I can't help but think that these things will be treated the way server computers used to. You may remember this, but hardware meant for use in high-powered servers has been put to use in uber-powered desktops, just to see how fast you could crank it, how many cycles you could use, and so-forth.
It was, in the judgement of the engineers, "More than anybody should need," but it helped drive the market toward ever-more-powerful machines.
25 years ago, my pocket calculator could do math faster than the mainframes that NASA used to get to the moon. Now, my laptop has more horsepower than a server farm did ten years ago. (OK, so I exaggerate, but you get the point.)
So what if some rich guy on a farm or a ranch ponies up and uses one of these for his home power?

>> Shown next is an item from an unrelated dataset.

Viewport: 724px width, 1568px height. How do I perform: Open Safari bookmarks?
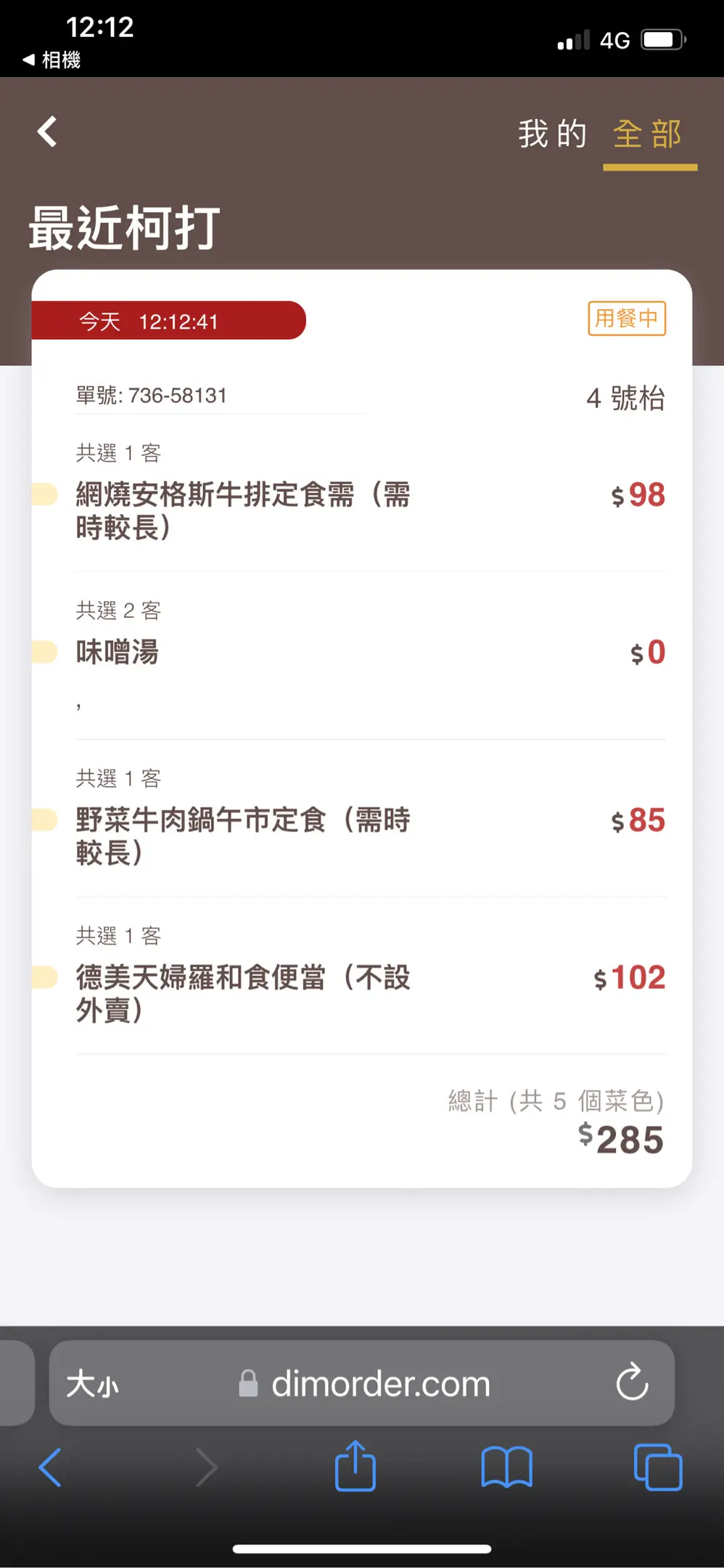coord(506,1468)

What changes would it mean to have MW available for your private use?
And how fast will the prices drop? (Absent government meddling in the market for the things.)

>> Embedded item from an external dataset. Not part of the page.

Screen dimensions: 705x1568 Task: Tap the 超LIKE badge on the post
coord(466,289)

Meanwhile, odds that the "pro-alternative-energy" Congress will still attempt to defund us at every chance they get approach one.
They said "no moving parts" and "no weapons grade material" and "must be refuelled every 7 to 10 years", so I'm going to guess it's a radioisotope thermoelectric generator.

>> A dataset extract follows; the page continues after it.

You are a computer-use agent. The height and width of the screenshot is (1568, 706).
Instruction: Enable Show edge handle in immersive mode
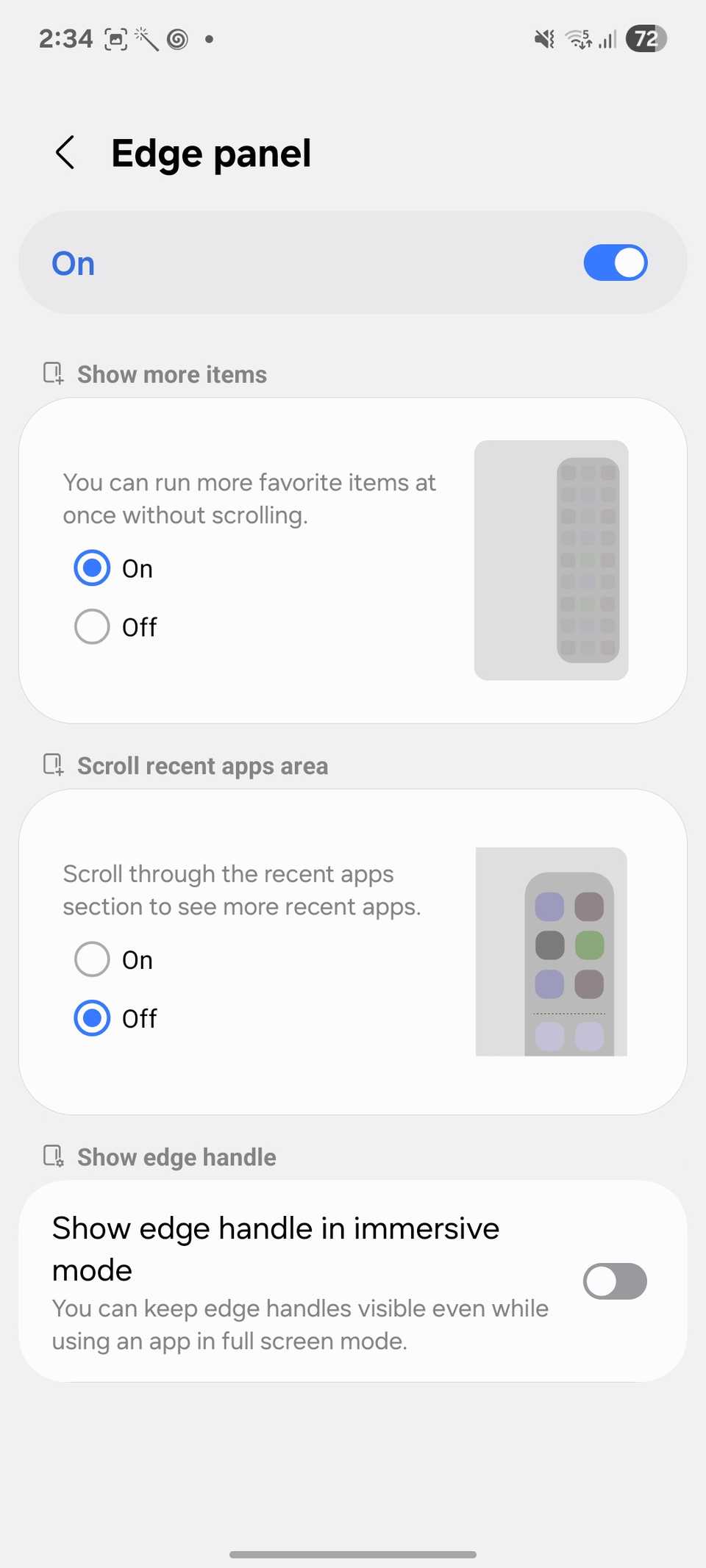point(615,1281)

I'm guessing the power source would be Strontium-90 Bury it deep enough, make it massive enough and it would be very hard to steal and make it into a dirty bomb. Other than the thief issues, the technology scales well. I've love to have a baby version buried under my house (with suitable shielding and a longer half-life isotope) where I could both enjoy the low cost power and make use of the waste heat in the winter.
it also said "based on a 50-year-old design" This isn't anything new, it's just something newly allowed.
Unfortunately, don't plan on advancements at anywhere near the rate of CPUs
sticker on the outside of the concrete encased cylinder:
"There are no user serviceable parts inside. Disassembly will void the warranty"
Heck, I'd love to buy one just to stick my finger in the eye of those who want to cover every square inch of "available" land with windmills and solar panels and who think that burning food for power (and using our dwindling fresh water supplies to do so) is a good idea. Take THAT you enviro-weenies! We can power our homes without polluting the environment, shutting down everything but a tiny 5 watt bulb in the room where we're trying to work, and still have enough power left over to generate hydrogen for our non-polluting cars and other equipment!
Why the heck are we screwing around with "alternative energy solutions" which are at best reliant upon constantly changing conditions when we have cheap, reliable, non-polluting solutions available RIGHT NOW?
"Why the heck are we screwing around with "alternative energy solutions" which are at best reliant upon constantly changing conditions when we have cheap, reliable, non-polluting solutions available RIGHT NOW?"
Because those cheap, reliable, non-polluting solutions don't advance statist, neo-Luddite political agendas?
I would suspect that all of us here will be pushing up daisies before the first one of these makes it through the regulations and court challenges and is allowed to be set up in this country.
I want one.
Me too. Makes it a lot harder to cut off the power to a, um, recalcitrant neighborhood. :-)
"few countries are expected to object to plants on their territory"
You can bet Greenpeace will still be screaming at the top of their lungs about how evil this is...
They could be using Stirling engine to convert heat into power. There is a lot of research going into Stirling engines at the moment.
Forget my previous comment. The article says that there are no moving parts which rules out a Stirling engine.
Fox News has a story that gives a few more details.
As far as I can see, the reactor itself - the heat generator - is the only thing they're talking about here. The power conversion is another entire system that isn't addressed by anyone that I've seen.
Someone's working on solar using Stirling engines for conversion.
Knew I'd seen this before...so the guys at Los(t)Alamos stole the idea and will now license production?
What does that "10 cents a watt" mean? Is it 10 cents of capital investment per watt of output power? That would mean the $25 million reactor would have to generate 250 MW - that's not a small one. Or is it some innumerate and scientifically illiterate reporter's mistake for $0.10/kilowatt-hour, which is much higher than coal-powered plants?
It's likely the latter. I don't know that I've ever seen evidence that a reporter understands such units as force, mass, energy, and power.
Here, we pay $0.1071 / KWH, net, and it's produced from natural gas.
I think the cost of power production is one reason this technology wasn't pushed earlier, or was aimed at remote sites like small towns in Alaska that had to have their fuel trucked in to run diesel generators. Perhaps the cost will go down due to economy of scale with "mass" production (I'm not sure just how many units per year constitutes "mass" production, though), but I'd doubt it.
I'm pretty sure there's a heat exchanger/steam turbine involved somewhere that nobody's talking about, plus a substation and switchyard, that is on top of the cost of the reactor itself. All that takes maintenance and upkeep, too.